→ **ПОРЯДОК РАБОТЫ**: Выберите из строк все те, где встречается слово "width", и перепишите их.

→ **Записи с указанием мест на документах и скриншотах**:
"""

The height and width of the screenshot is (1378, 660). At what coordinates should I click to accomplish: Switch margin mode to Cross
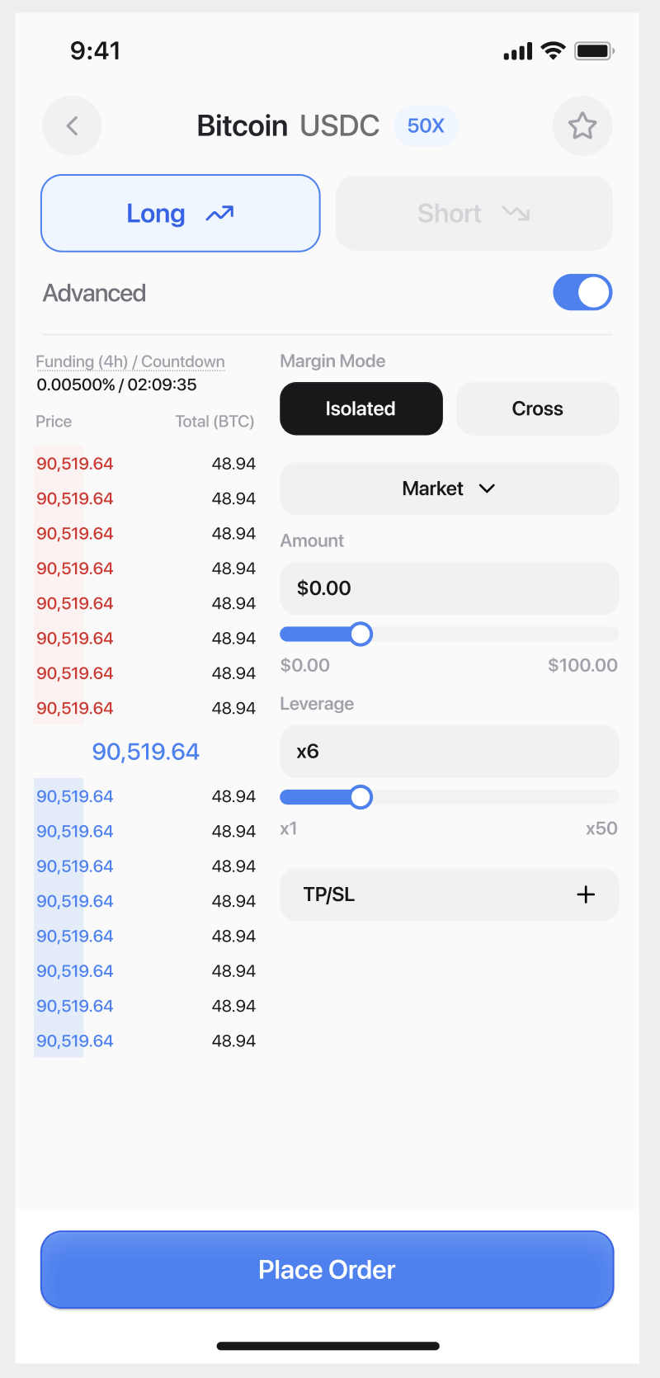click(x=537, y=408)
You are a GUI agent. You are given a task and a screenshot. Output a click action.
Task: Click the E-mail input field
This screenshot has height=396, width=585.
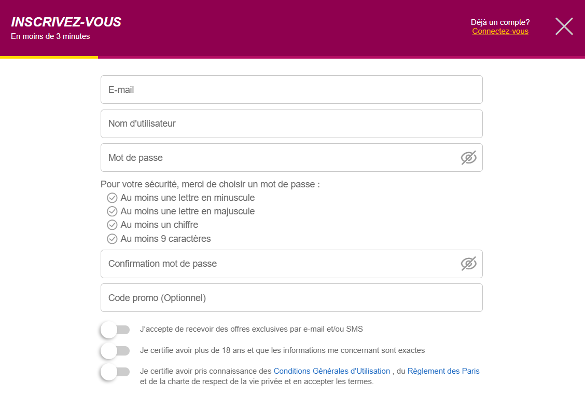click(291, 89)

"""

→ **РЕЗУЛЬТАТ УПРАЖНЕНИЯ**:
The height and width of the screenshot is (1378, 660). At what coordinates should I click to accomplish: Switch margin mode to Cross
This screenshot has height=396, width=585.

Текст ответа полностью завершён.